When I walked in to Old Town School of Folk Music to see Graham Nash last Sunday, I was easily the youngest audience member by a landslide—and that’s one heck of a shame. The legend, however, was catering to fans who have listened to him, and known him through these stories, for decades, and I was just along for the ride.
My first concert ever was Crosby, Stills, Nash & Young. I was two—so bear with me if I don’t remember the details. But I do maintain that this particular show was the formation for my musical education at a young age, and it continued long after.

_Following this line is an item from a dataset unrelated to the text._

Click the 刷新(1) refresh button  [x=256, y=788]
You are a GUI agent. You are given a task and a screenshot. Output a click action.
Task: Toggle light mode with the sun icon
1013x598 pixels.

Cut to 25 years later (that was sobering to write), and here I am, sitting back and waiting for Nash to take the stage once more. Rugs adorned the stage, ambient lighting illuminated the crowd. Nash wove through an iconic set with ease, with guitarist Shane Fontayne at his side in perfect harmony.
We heard songs like “Immigration Man,” songs from the Hollies days, and classic CSNY ballads like “Our House,” which got everyone in the crowd singing along for a sweet moment of musical synchronicity. Nash played for over two hours, with songs that caused hollering from audience members all the while. Colorful storytelling only served to illuminate the songs—for example, like how “Cathedral” was actually about a real-life experience where his mind was, ahem, enhanced, and he sat down in the middle of Stonehenge.
The humor, wit, and vulnerability that Nash spoke to when crafting his songs only made me respect him more as an artist, as each song was intertwined with his life and true storytelling. “Just a Song Before I Go” was written in response to a challenge by a friend, while “While You Were Asleep” was sung in homage to Nash’s ex-wife who had recently passed away (cue complete utter silence in the crowd in sheer reverence).
By the end of the show, I wished that every person I know could have basked in the legendary music of Graham Nash. Because today, these musical storytellers are meant to be known, and cherished. I’m glad that I got to attend and take part in a legendary experience, one I won’t soon forget.